### What is expected:
If a record holds a picture, omit the picture, but copy everything else below exactly.

### The records:

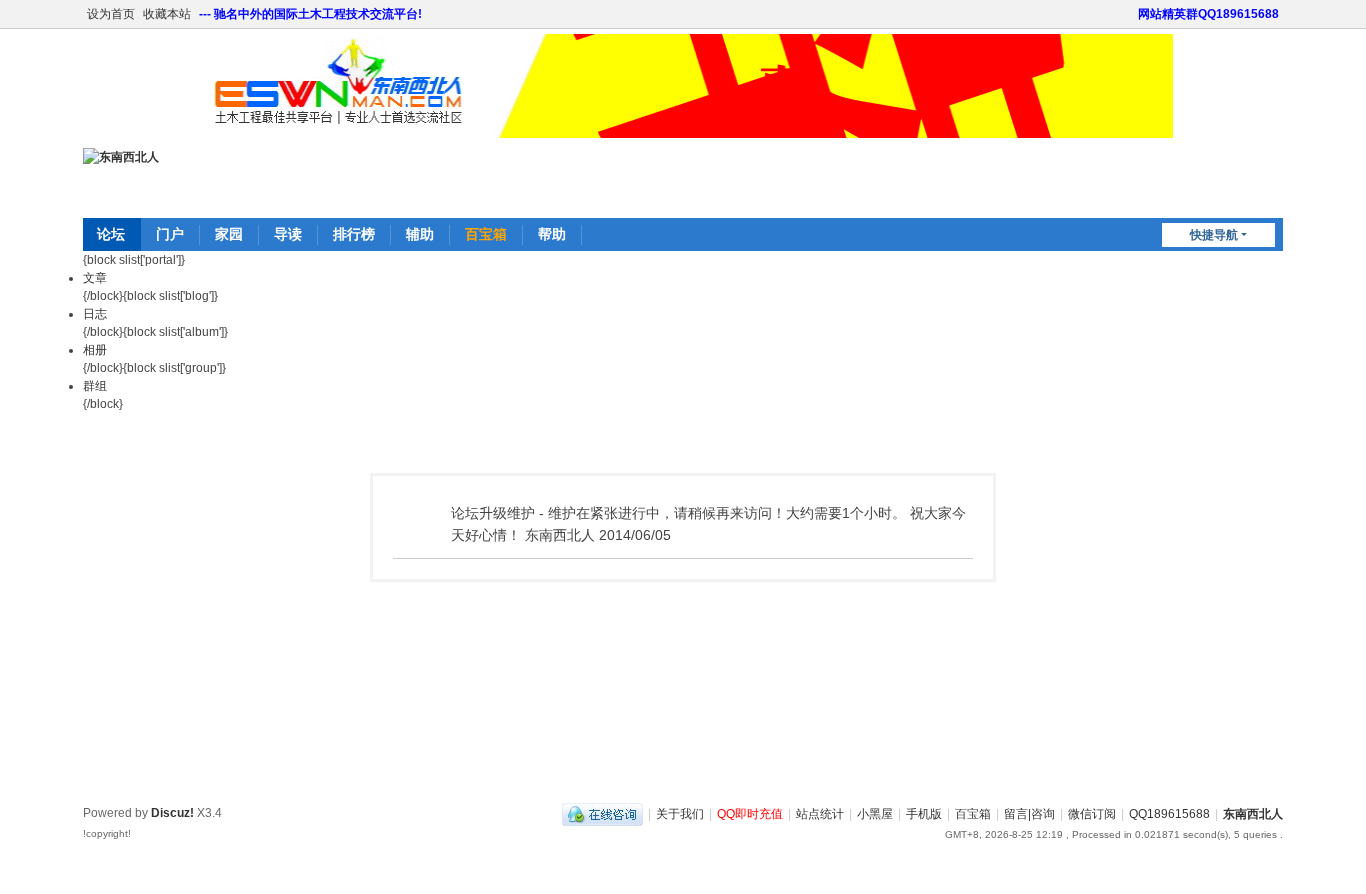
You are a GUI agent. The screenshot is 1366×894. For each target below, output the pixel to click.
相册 (95, 350)
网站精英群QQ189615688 (1208, 14)
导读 (288, 234)
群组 (95, 386)
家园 (229, 234)
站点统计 (820, 814)
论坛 (111, 234)
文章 (95, 278)
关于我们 (680, 814)
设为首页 (111, 14)
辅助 (420, 234)
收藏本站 (167, 14)
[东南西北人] (121, 157)
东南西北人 (1253, 814)
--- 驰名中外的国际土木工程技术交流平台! (310, 14)
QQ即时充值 (750, 814)
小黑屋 (875, 814)
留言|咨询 (1029, 814)
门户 (170, 234)
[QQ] (602, 814)
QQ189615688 (1169, 814)
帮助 (552, 234)
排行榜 (354, 234)
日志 (95, 314)
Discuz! (172, 813)
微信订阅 (1092, 814)
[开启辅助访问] (1129, 14)
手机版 (924, 814)
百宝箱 (486, 234)
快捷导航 (1214, 235)
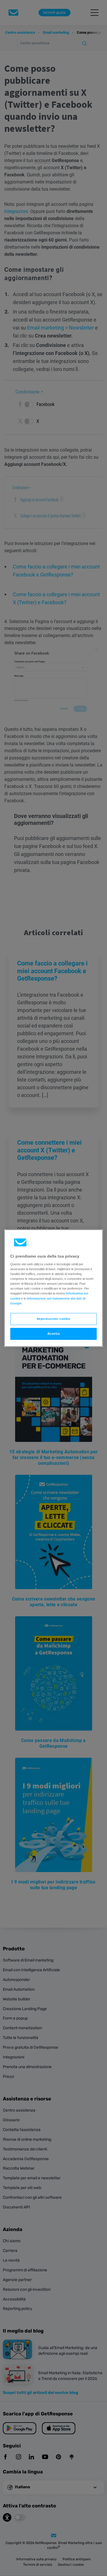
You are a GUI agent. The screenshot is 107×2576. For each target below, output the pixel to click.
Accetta (53, 1333)
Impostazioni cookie (53, 1318)
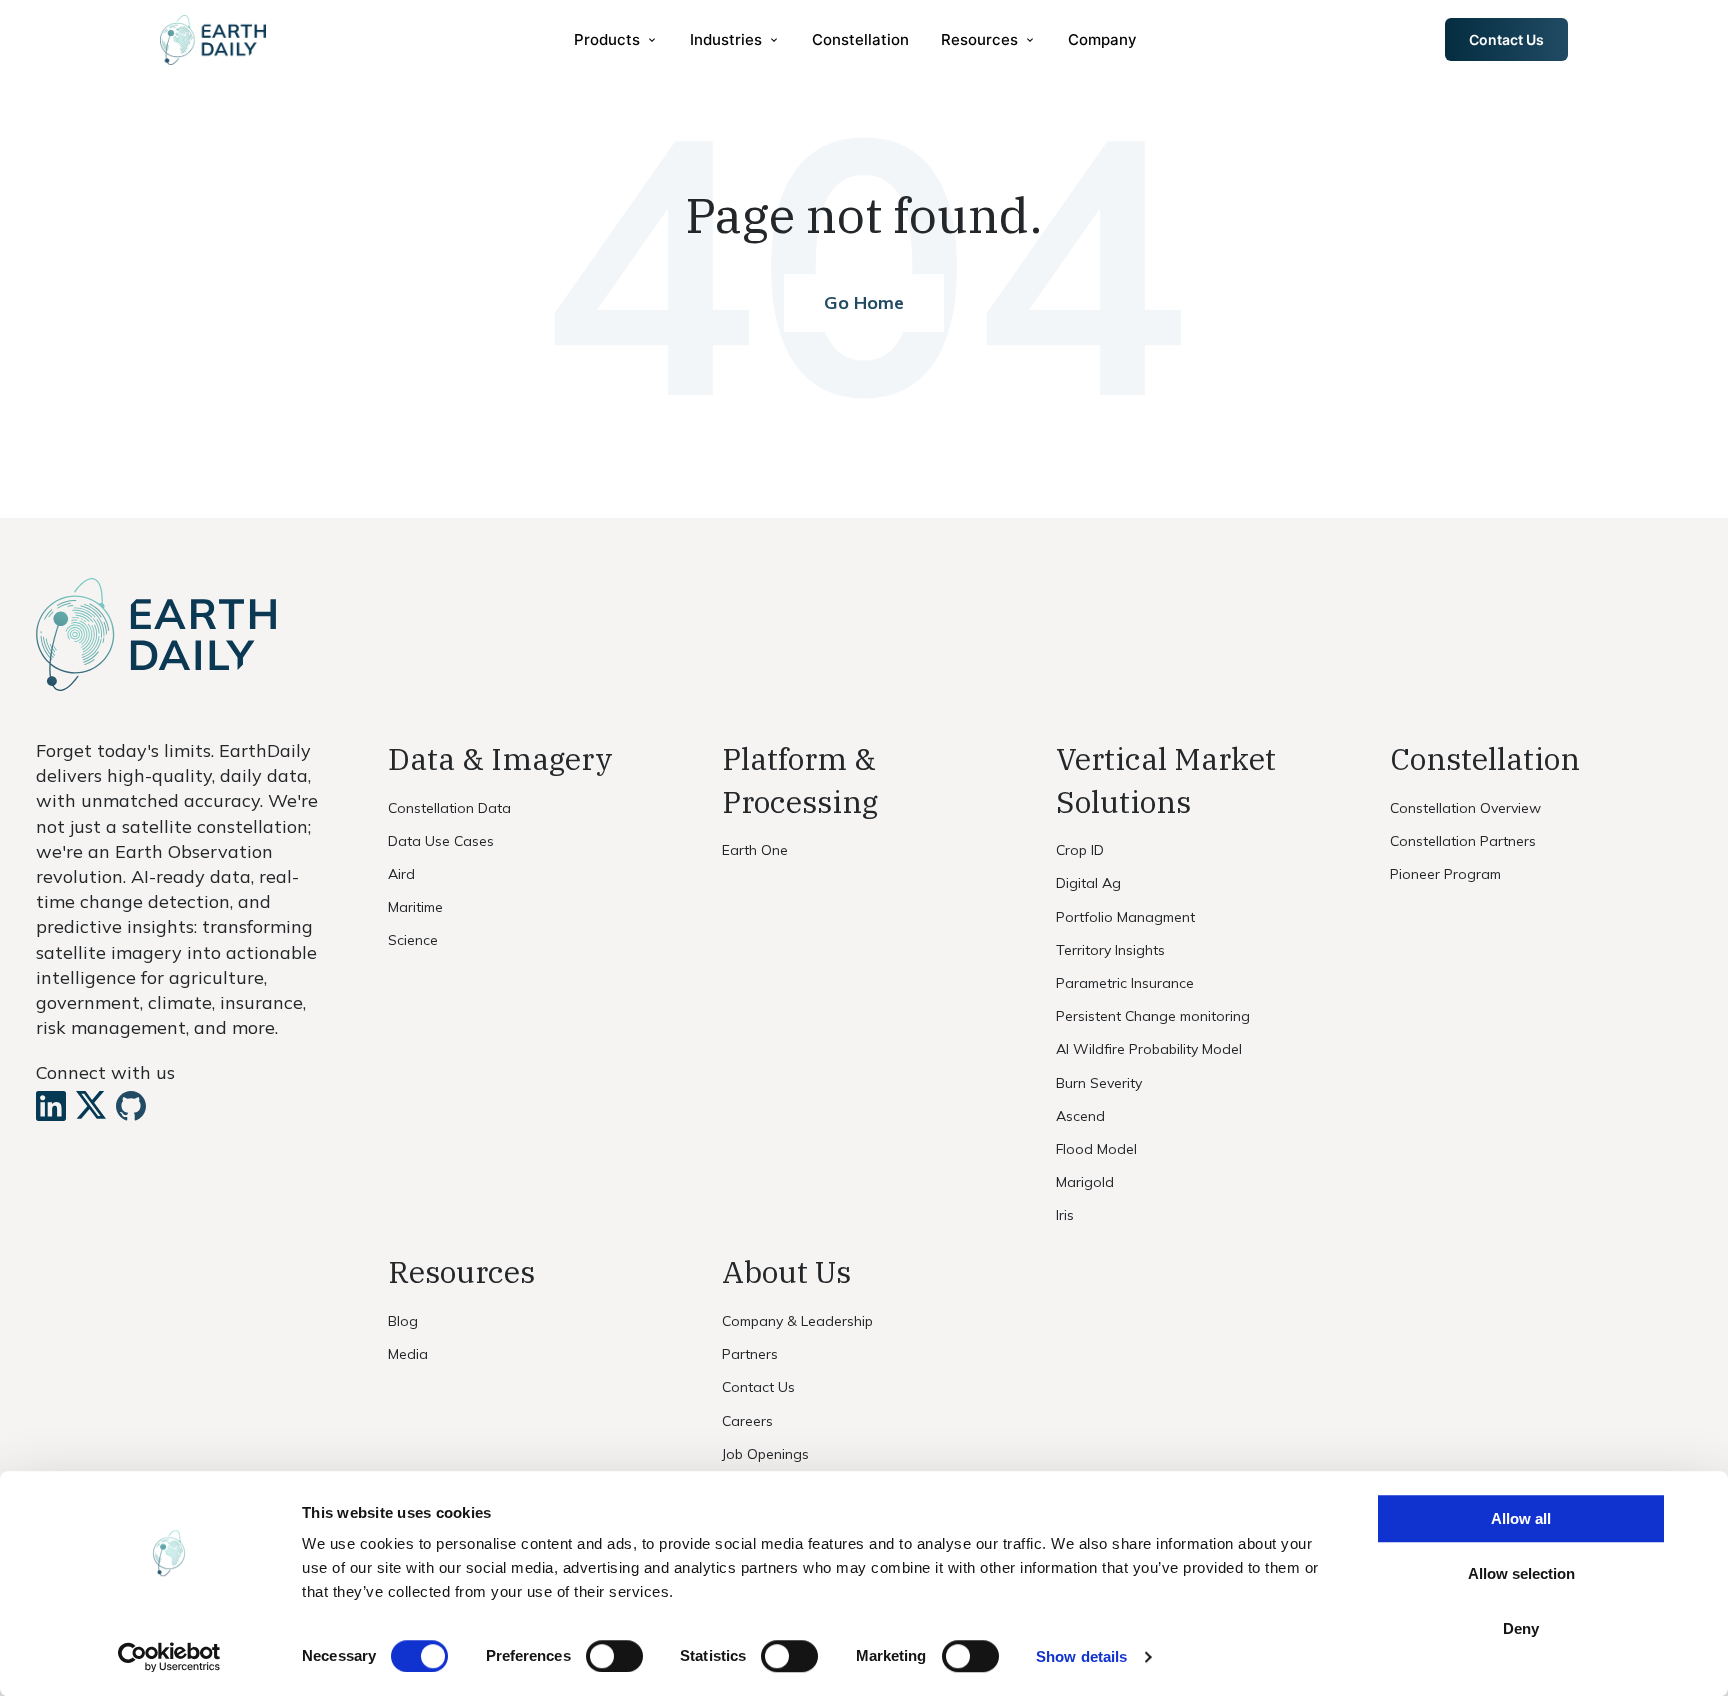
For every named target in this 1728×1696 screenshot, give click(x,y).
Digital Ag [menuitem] (1088, 883)
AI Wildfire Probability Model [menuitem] (1149, 1049)
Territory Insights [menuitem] (1110, 950)
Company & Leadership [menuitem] (797, 1321)
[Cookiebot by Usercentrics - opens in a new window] (169, 1657)
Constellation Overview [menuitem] (1465, 808)
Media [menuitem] (408, 1354)
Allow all (1521, 1518)
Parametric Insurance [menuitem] (1125, 983)
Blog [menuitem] (403, 1321)
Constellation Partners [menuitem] (1463, 841)
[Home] (213, 40)
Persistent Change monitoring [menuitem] (1153, 1016)
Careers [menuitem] (747, 1421)
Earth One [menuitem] (755, 850)
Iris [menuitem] (1065, 1215)
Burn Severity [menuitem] (1099, 1083)
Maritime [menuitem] (415, 907)
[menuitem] (616, 39)
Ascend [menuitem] (1080, 1116)
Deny (1521, 1628)
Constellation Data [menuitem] (449, 808)
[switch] (614, 1656)
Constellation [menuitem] (860, 39)
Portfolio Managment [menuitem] (1125, 917)
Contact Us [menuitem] (758, 1387)
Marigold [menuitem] (1085, 1182)
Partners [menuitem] (750, 1354)
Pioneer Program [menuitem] (1445, 874)
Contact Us (1506, 39)
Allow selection (1521, 1573)
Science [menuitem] (413, 940)
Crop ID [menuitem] (1080, 850)
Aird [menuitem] (401, 874)
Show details (1081, 1656)
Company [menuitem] (1102, 39)
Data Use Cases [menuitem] (441, 841)
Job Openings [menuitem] (765, 1454)
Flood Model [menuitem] (1096, 1149)
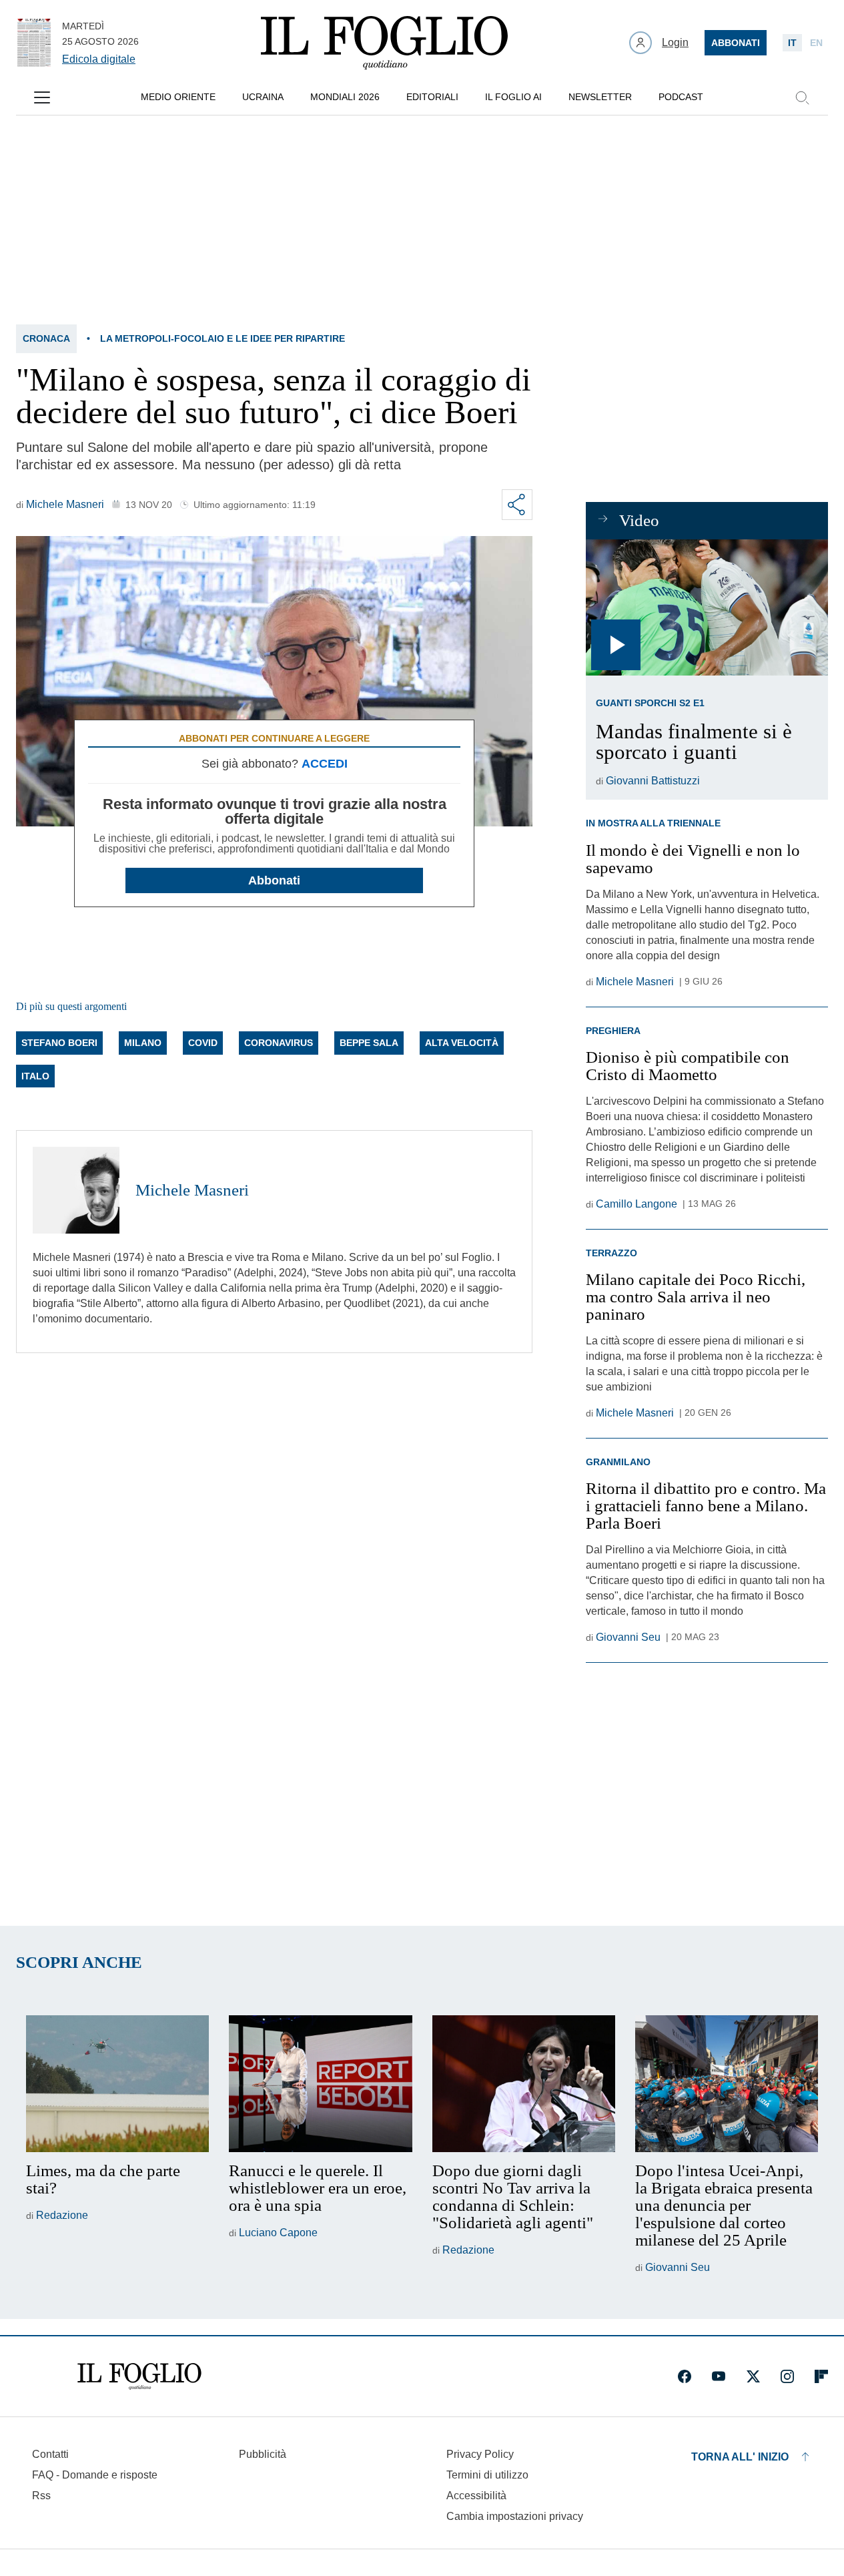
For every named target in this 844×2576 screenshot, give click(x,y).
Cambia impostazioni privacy (514, 2516)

### Output below:
You are a GUI agent. The screenshot is 1366×894. For each target below, output the pixel to click.
相册 (95, 350)
网站精英群QQ189615688 (1208, 14)
导读 (288, 234)
群组 (95, 386)
家园 (229, 234)
站点统计 (820, 814)
论坛 (111, 234)
文章 (95, 278)
关于我们 (680, 814)
设为首页 (111, 14)
辅助 (420, 234)
收藏本站 (167, 14)
[东南西北人] (121, 157)
东南西北人 (1253, 814)
--- 驰名中外的国际土木工程技术交流平台! (310, 14)
QQ即时充值 (750, 814)
小黑屋 (875, 814)
留言|咨询 (1029, 814)
门户 (170, 234)
[QQ] (602, 814)
QQ189615688 (1169, 814)
帮助 (552, 234)
排行榜 (354, 234)
日志 (95, 314)
Discuz! (172, 813)
微信订阅 (1092, 814)
[开启辅助访问] (1129, 14)
手机版 (924, 814)
百宝箱 (486, 234)
快捷导航 (1214, 235)
You are a GUI agent. The screenshot is 107×2576. For each target below, output the pixel to click.
Accetta (53, 1333)
Impostazioni cookie (53, 1318)
For every named target in this 1728×1696 screenshot, give click(x,y).
Digital Ag [menuitem] (1088, 883)
AI Wildfire Probability Model [menuitem] (1149, 1049)
Territory Insights [menuitem] (1110, 950)
Company & Leadership [menuitem] (797, 1321)
[Cookiebot by Usercentrics - opens in a new window] (169, 1657)
Constellation Overview [menuitem] (1465, 808)
Media [menuitem] (408, 1354)
Allow all (1521, 1518)
Parametric Insurance [menuitem] (1125, 983)
Blog [menuitem] (403, 1321)
Constellation Partners [menuitem] (1463, 841)
[Home] (213, 40)
Persistent Change monitoring [menuitem] (1153, 1016)
Careers [menuitem] (747, 1421)
Earth One [menuitem] (755, 850)
Iris [menuitem] (1065, 1215)
Burn Severity [menuitem] (1099, 1083)
Maritime [menuitem] (415, 907)
[menuitem] (616, 39)
Ascend [menuitem] (1080, 1116)
Deny (1521, 1628)
Constellation Data [menuitem] (449, 808)
[switch] (614, 1656)
Constellation [menuitem] (860, 39)
Portfolio Managment [menuitem] (1125, 917)
Contact Us [menuitem] (758, 1387)
Marigold [menuitem] (1085, 1182)
Partners [menuitem] (750, 1354)
Pioneer Program [menuitem] (1445, 874)
Contact Us (1506, 39)
Allow selection (1521, 1573)
Science [menuitem] (413, 940)
Crop ID [menuitem] (1080, 850)
Aird [menuitem] (401, 874)
Show details (1081, 1656)
Company [menuitem] (1102, 39)
Data Use Cases [menuitem] (441, 841)
Job Openings [menuitem] (765, 1454)
Flood Model [menuitem] (1096, 1149)
For every named target in this 844×2576 screenshot, give click(x,y).
Cambia impostazioni privacy (514, 2516)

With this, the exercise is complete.